:: BRONFRAGMENT ::
····················

46      Zoals in punt 43 van het onderhavige arrest is vastgesteld, kan een dergelijke sanctie echter slechts worden opgelegd indien op grond van een sectorale regeling van de Unie of, wanneer er geen dergelijke regeling is, op grond van een nationale regeling een administratieve sanctie kan worden opgelegd aan die categorie actoren.

47      Op het tijdstip van de in het hoofdgeding aan de orde zijnde invoer omvatte het Unierecht geen sectorale regeling in de zin van verordening nr. 2988/95 die specifiek betrekking had op sancties voor aantastingen van de financiële belangen van de Unie als gevolg van de omstandigheid dat dergelijke controlerende en toezichthoudende ondernemingen onjuiste verklaringen van lossing en invoer voor verbruik hadden afgegeven.

48      Pas sinds de vaststelling van verordening (EG) nr. 1253/2002 van de Commissie van 11 juli 2002 tot wijziging van verordening (EG) nr. 800/1999 houdende gemeenschappelijke uitvoeringsbepalingen van het stelsel van restituties bij uitvoer voor landbouwproducten (PB L 183, blz. 12), bepaalt immers een nieuw artikel 16 quater van laatstgenoemde verordening thans dat „[l]idstaten die [in controle en toezicht gespecialiseerde firma’s] hebben erkend [...] een doeltreffend systeem van sancties in[stellen] voor de gevallen dat een erkende [in controle en toezicht gespecialiseerde firma] een onregelmatige verklaring zou hebben afgegeven”.

····················

:: INHOUD DATASET ::
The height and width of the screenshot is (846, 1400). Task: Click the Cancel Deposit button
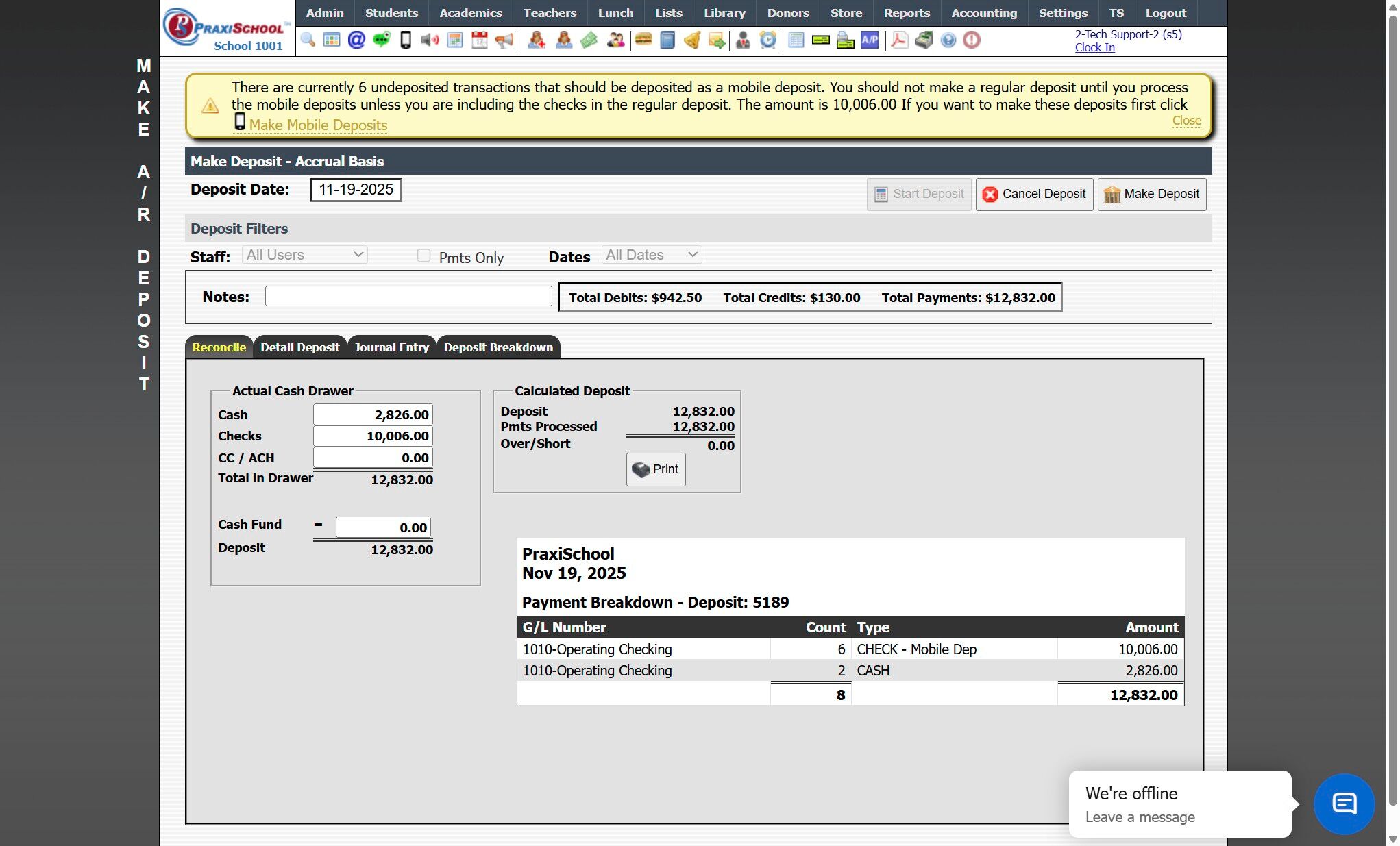click(x=1034, y=194)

····················

:: OPDRACHT ::
Schrijf het bronfragment over sancties voor controlerende en toezichthoudende ondernemingen verder, te beginnen na de laatste zin.

:: ANTWOORD ::
49      Artikel 11 van verordening nr. 3665/87 bevatte echter nauwkeurige regels over de terugvordering van de exporteur van door hem ten onrechte verkregen uitvoerrestituties, gepaard gaand met een sanctie, met name wanneer de exporteur opzettelijk onjuiste gegevens had verstrekt en daardoor ten onrechte dat voordeel had verkregen, alsmede met aanvullende sancties die het nationale recht kon bepalen. In het hoofdgeding rijst dus de vraag of de nationale autoriteiten konden afzien van de terugvordering van de restitutie van de exporteur en van het opleggen van een administratieve sanctie aan deze exporteur en er de voorkeur aan konden geven zich te richten tot de in controle en toezicht gespecialiseerde onderneming die krachtens het nationale recht hoofdelijk aansprakelijk was voor de financiële gevolgen van de door haar verstrekte verklaringen.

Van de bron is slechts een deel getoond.